» Instruction 1
Output the entries verbatim, starting at the line containing "Powered by Shopify (330, 632)" and ending after the line containing "Kerst (20, 1001)".

» Passage given
**********

Looking at its initial appearance in popular culture, Du’s (2014) work examines how the emergence of the grassroots “positive energy” movement during the run-up to the 2012 Olympics called attention to the exemplary behaviour of ordinary people, rather than glorifying the elite medal-winners. Du interprets this initial “positive energy” movement as a new form of non-political patriotism, providing an understanding of the term in popular culture strongly resembling positive psychology and its belief in the progressive power of positive thoughts and actions. These grassroots origins are key to the ideological function the term played after its appropriation into the political sphere, a function which remains largely unexplored in academic literature until now.

The only discussion of the appearance of “positive energy” in political discourse can be found in Hird’s (2016; 2018) work on the use of the term in public service advertising, in an analysis which looks at happiness in the context of the formation of China’s capitalist society. Forming a basis for his argument is Yang’s (2013) work on the Chinese state’s “psychologisation” mode of governance, which is argued to use positive psychology to encourage optimism and positivity amongst the people in the face of socio-economic problems. Hird builds on the idea that such happiness, and the emphasis on the individual typical of neo-liberal psychology, has been promoted by the government in part as a way of placing responsibility for social problems on the individual, turning public dissatisfaction away from the government. He develops Yang’s ideas by offering a critical analysis of the appearance of “positive energy” in public service advertising, looking at how it has helped form subjectivities across China’s different socio-economic stratas, leading to what Illouz describes as “new hierarchies of emotional well-being” (2007:73). Hird suggests that the discursive function of positive energy in this context differs from ideas of positive thinking in the West, in its emphasis on morally responsible behaviour, as opposed to inward emotional insight, noting how state campaigns have linked the term with “citizenship values such as patriotism” (2018: 114).

**********

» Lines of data
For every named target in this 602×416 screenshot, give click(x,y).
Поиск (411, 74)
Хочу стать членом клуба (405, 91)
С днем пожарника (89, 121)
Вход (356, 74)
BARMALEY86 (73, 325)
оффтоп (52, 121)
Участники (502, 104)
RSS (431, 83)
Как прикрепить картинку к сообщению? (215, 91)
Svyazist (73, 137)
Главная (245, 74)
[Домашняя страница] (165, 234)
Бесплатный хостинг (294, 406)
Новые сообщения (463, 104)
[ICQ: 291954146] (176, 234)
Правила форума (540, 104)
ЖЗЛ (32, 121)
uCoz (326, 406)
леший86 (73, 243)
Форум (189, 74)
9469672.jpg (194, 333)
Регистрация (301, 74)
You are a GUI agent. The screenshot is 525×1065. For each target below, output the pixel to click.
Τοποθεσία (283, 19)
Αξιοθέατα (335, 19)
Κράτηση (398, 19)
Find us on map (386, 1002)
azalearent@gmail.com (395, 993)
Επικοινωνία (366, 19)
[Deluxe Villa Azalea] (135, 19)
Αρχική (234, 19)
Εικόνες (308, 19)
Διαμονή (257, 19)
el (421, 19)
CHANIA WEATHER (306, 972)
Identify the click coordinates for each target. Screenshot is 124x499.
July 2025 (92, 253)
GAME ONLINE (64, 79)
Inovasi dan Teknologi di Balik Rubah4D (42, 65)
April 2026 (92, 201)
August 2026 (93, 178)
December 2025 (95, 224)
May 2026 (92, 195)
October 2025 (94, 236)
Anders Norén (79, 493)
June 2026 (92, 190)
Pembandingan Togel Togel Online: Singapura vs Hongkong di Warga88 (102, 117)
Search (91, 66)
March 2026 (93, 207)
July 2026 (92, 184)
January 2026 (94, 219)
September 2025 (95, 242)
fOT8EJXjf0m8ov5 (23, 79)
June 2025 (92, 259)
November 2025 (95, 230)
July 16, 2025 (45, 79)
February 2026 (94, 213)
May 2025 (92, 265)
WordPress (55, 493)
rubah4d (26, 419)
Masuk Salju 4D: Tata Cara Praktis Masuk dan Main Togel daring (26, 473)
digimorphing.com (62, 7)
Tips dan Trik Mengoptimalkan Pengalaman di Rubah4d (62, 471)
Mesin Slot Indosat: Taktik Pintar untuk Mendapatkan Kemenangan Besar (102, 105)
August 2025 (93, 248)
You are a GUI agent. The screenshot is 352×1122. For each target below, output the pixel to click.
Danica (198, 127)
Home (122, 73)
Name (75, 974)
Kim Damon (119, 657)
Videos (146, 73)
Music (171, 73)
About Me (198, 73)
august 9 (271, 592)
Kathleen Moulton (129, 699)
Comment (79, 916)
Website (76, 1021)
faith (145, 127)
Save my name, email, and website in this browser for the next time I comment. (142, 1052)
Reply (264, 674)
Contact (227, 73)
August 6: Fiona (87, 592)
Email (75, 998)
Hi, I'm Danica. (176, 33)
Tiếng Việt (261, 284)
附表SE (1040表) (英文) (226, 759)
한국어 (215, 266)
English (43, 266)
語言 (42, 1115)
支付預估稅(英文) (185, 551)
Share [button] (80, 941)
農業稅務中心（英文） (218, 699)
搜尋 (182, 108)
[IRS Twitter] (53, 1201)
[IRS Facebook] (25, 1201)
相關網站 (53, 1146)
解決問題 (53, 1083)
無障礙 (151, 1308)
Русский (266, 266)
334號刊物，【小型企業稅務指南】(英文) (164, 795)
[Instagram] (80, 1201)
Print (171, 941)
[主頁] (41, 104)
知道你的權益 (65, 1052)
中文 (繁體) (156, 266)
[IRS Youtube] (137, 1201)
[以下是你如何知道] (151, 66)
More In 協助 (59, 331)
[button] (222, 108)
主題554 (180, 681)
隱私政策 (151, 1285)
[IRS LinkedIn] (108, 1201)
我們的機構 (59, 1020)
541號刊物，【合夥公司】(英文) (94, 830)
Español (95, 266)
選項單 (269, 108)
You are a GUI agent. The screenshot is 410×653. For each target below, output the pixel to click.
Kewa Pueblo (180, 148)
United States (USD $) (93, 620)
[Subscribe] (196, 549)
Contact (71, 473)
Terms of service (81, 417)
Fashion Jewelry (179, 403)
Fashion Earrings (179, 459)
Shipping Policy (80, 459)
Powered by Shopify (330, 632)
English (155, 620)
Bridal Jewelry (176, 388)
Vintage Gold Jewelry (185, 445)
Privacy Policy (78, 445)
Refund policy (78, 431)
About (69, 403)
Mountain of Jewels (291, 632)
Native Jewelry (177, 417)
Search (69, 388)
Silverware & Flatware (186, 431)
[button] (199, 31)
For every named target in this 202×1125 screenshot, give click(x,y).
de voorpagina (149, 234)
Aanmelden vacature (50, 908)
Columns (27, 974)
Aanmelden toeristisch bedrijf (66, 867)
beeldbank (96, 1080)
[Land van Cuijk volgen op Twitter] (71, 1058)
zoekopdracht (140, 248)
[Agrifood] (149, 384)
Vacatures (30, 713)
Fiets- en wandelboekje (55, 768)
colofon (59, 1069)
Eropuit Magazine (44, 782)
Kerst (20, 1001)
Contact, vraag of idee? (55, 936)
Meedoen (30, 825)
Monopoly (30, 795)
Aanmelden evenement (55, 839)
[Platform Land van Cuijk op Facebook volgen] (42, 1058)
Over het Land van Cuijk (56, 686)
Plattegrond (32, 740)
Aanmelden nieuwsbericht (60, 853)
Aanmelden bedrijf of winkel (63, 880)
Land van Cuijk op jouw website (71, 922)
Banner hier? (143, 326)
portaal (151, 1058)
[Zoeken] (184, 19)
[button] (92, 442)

**********

» Instruction 2
In the passage on "positive energy" in Chinese discourse, what does Hird say state campaigns have linked the term with?

» Task solution 1
Powered by Shopify (330, 632)
English (155, 620)
Bridal Jewelry (176, 388)
Vintage Gold Jewelry (185, 445)
Privacy Policy (78, 445)
Refund policy (78, 431)
About (69, 403)
Mountain of Jewels (291, 632)
Native Jewelry (177, 417)
Search (69, 388)
Silverware & Flatware (186, 431)
[button] (199, 31)
For every named target in this 202×1125 screenshot, give click(x,y).
de voorpagina (149, 234)
Aanmelden vacature (50, 908)
Columns (27, 974)
Aanmelden toeristisch bedrijf (66, 867)
beeldbank (96, 1080)
[Land van Cuijk volgen op Twitter] (71, 1058)
zoekopdracht (140, 248)
[Agrifood] (149, 384)
Vacatures (30, 713)
Fiets- en wandelboekje (55, 768)
colofon (59, 1069)
Eropuit Magazine (44, 782)
Kerst (20, 1001)

» Task solution 2
Citizenship values such as patriotism.